INSTRUCTIONS FOR THE TASK: Could you rewrite the records below as a numbered list, leaving out any blank lines?
....
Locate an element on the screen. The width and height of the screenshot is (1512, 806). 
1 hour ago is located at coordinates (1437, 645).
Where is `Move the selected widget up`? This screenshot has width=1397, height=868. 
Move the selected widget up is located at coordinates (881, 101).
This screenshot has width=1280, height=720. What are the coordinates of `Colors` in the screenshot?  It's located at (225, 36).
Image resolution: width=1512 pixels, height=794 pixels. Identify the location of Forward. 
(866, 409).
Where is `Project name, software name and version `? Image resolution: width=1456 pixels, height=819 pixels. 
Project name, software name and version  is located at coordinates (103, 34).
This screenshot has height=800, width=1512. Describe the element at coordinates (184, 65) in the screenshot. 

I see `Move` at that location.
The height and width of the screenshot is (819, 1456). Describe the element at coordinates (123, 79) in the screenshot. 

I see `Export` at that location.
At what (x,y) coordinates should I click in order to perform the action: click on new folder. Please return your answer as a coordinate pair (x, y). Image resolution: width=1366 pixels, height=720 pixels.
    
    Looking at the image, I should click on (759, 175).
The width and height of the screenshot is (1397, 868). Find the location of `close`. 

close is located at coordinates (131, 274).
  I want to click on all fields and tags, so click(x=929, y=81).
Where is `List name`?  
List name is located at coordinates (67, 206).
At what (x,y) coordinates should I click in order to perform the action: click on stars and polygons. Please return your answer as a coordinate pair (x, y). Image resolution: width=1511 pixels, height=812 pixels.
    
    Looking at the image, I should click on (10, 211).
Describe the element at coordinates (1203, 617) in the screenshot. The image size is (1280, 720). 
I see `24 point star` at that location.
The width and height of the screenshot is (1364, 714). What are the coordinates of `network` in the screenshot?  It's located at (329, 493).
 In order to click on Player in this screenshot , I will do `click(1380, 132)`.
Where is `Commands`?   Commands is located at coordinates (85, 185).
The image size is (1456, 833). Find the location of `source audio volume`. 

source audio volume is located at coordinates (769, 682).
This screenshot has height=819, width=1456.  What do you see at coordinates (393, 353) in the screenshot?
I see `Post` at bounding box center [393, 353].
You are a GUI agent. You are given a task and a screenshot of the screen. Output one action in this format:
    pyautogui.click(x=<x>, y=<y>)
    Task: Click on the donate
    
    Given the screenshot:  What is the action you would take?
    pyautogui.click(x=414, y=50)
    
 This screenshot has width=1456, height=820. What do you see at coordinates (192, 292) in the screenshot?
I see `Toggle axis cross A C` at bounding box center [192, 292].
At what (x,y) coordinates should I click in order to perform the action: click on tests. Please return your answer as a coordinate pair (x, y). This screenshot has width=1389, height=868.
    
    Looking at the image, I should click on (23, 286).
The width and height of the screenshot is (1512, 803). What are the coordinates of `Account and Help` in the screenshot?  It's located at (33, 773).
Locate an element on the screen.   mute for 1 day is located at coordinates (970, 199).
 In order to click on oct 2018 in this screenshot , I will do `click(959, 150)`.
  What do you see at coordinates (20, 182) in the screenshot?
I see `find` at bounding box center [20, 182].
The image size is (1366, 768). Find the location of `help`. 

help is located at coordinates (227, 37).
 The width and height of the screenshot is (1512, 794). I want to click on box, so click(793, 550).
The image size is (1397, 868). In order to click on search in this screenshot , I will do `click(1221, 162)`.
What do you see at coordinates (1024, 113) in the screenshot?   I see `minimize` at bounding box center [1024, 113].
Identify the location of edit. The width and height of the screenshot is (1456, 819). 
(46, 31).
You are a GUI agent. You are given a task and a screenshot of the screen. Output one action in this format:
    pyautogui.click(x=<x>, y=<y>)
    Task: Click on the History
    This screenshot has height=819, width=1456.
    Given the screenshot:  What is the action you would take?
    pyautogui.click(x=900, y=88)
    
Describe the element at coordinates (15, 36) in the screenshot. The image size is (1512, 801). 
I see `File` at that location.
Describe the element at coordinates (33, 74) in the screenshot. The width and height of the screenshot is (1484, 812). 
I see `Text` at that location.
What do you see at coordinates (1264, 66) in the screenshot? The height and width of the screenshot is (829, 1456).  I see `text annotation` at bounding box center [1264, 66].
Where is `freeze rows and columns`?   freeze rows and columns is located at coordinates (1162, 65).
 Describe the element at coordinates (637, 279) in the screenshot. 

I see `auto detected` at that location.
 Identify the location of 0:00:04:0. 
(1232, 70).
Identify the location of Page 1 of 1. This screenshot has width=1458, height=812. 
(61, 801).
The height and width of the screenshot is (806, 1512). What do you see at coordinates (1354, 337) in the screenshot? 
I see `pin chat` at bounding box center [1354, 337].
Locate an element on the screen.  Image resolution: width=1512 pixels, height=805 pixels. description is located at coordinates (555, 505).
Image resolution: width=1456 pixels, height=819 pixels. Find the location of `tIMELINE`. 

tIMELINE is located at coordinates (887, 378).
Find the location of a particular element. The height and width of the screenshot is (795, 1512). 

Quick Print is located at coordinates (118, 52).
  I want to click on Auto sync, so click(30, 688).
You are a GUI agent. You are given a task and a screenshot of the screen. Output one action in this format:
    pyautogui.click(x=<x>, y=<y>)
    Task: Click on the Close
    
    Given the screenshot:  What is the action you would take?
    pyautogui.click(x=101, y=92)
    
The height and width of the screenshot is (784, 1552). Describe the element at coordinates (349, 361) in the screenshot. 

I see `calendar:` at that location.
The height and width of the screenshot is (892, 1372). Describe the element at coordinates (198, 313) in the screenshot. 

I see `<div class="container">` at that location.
....
ANSWER:
1. Locate an element on the screen. The width and height of the screenshot is (1512, 806). 
2. 1 hour ago is located at coordinates (1437, 645).
3. Where is `Move the selected widget up`? This screenshot has width=1397, height=868. 
4. Move the selected widget up is located at coordinates (881, 101).
5. This screenshot has width=1280, height=720. What are the coordinates of `Colors` in the screenshot?  It's located at (225, 36).
6. Image resolution: width=1512 pixels, height=794 pixels. Identify the location of Forward. 
7. (866, 409).
8. Where is `Project name, software name and version `? Image resolution: width=1456 pixels, height=819 pixels. 
9. Project name, software name and version  is located at coordinates (103, 34).
10. This screenshot has height=800, width=1512. Describe the element at coordinates (184, 65) in the screenshot. 
11. I see `Move` at that location.
12. The height and width of the screenshot is (819, 1456). Describe the element at coordinates (123, 79) in the screenshot. 
13. I see `Export` at that location.
14. At what (x,y) coordinates should I click in order to perform the action: click on new folder. Please return your answer as a coordinate pair (x, y). Image resolution: width=1366 pixels, height=720 pixels.
15.     Looking at the image, I should click on (759, 175).
16. The width and height of the screenshot is (1397, 868). Find the location of `close`. 
17. close is located at coordinates (131, 274).
18.   I want to click on all fields and tags, so click(x=929, y=81).
19. Where is `List name`?  
20. List name is located at coordinates (67, 206).
21. At what (x,y) coordinates should I click in order to perform the action: click on stars and polygons. Please return your answer as a coordinate pair (x, y). Image resolution: width=1511 pixels, height=812 pixels.
22.     Looking at the image, I should click on (10, 211).
23. Describe the element at coordinates (1203, 617) in the screenshot. The image size is (1280, 720). 
24. I see `24 point star` at that location.
25. The width and height of the screenshot is (1364, 714). What are the coordinates of `network` in the screenshot?  It's located at (329, 493).
26.  In order to click on Player in this screenshot , I will do `click(1380, 132)`.
27. Where is `Commands`?   Commands is located at coordinates (85, 185).
28. The image size is (1456, 833). Find the location of `source audio volume`. 
29. source audio volume is located at coordinates (769, 682).
30. This screenshot has height=819, width=1456.  What do you see at coordinates (393, 353) in the screenshot?
31. I see `Post` at bounding box center [393, 353].
32. You are a GUI agent. You are given a task and a screenshot of the screen. Output one action in this format:
33.     pyautogui.click(x=<x>, y=<y>)
34.     Task: Click on the donate
35.     Given the screenshot:  What is the action you would take?
36.     pyautogui.click(x=414, y=50)
37.  This screenshot has width=1456, height=820. What do you see at coordinates (192, 292) in the screenshot?
38. I see `Toggle axis cross A C` at bounding box center [192, 292].
39. At what (x,y) coordinates should I click in order to perform the action: click on tests. Please return your answer as a coordinate pair (x, y). This screenshot has width=1389, height=868.
40.     Looking at the image, I should click on (23, 286).
41. The width and height of the screenshot is (1512, 803). What are the coordinates of `Account and Help` in the screenshot?  It's located at (33, 773).
42. Locate an element on the screen.   mute for 1 day is located at coordinates (970, 199).
43.  In order to click on oct 2018 in this screenshot , I will do `click(959, 150)`.
44.   What do you see at coordinates (20, 182) in the screenshot?
45. I see `find` at bounding box center [20, 182].
46. The image size is (1366, 768). Find the location of `help`. 
47. help is located at coordinates (227, 37).
48.  The width and height of the screenshot is (1512, 794). I want to click on box, so click(793, 550).
49. The image size is (1397, 868). In order to click on search in this screenshot , I will do `click(1221, 162)`.
50. What do you see at coordinates (1024, 113) in the screenshot?   I see `minimize` at bounding box center [1024, 113].
51. Identify the location of edit. The width and height of the screenshot is (1456, 819). 
52. (46, 31).
53. You are a GUI agent. You are given a task and a screenshot of the screen. Output one action in this format:
54.     pyautogui.click(x=<x>, y=<y>)
55.     Task: Click on the History
56.     This screenshot has height=819, width=1456.
57.     Given the screenshot:  What is the action you would take?
58.     pyautogui.click(x=900, y=88)
59. Describe the element at coordinates (15, 36) in the screenshot. The image size is (1512, 801). 
60. I see `File` at that location.
61. Describe the element at coordinates (33, 74) in the screenshot. The width and height of the screenshot is (1484, 812). 
62. I see `Text` at that location.
63. What do you see at coordinates (1264, 66) in the screenshot? The height and width of the screenshot is (829, 1456).  I see `text annotation` at bounding box center [1264, 66].
64. Where is `freeze rows and columns`?   freeze rows and columns is located at coordinates (1162, 65).
65.  Describe the element at coordinates (637, 279) in the screenshot. 
66. I see `auto detected` at that location.
67.  Identify the location of 0:00:04:0. 
68. (1232, 70).
69. Identify the location of Page 1 of 1. This screenshot has width=1458, height=812. 
70. (61, 801).
71. The height and width of the screenshot is (806, 1512). What do you see at coordinates (1354, 337) in the screenshot? 
72. I see `pin chat` at bounding box center [1354, 337].
73. Locate an element on the screen.  Image resolution: width=1512 pixels, height=805 pixels. description is located at coordinates (555, 505).
74. Image resolution: width=1456 pixels, height=819 pixels. Find the location of `tIMELINE`. 
75. tIMELINE is located at coordinates (887, 378).
76. Find the location of a particular element. The height and width of the screenshot is (795, 1512). 
77. Quick Print is located at coordinates (118, 52).
78.   I want to click on Auto sync, so click(30, 688).
79. You are a GUI agent. You are given a task and a screenshot of the screen. Output one action in this format:
80.     pyautogui.click(x=<x>, y=<y>)
81.     Task: Click on the Close
82.     Given the screenshot:  What is the action you would take?
83.     pyautogui.click(x=101, y=92)
84. The height and width of the screenshot is (784, 1552). Describe the element at coordinates (349, 361) in the screenshot. 
85. I see `calendar:` at that location.
86. The height and width of the screenshot is (892, 1372). Describe the element at coordinates (198, 313) in the screenshot. 
87. I see `<div class="container">` at that location.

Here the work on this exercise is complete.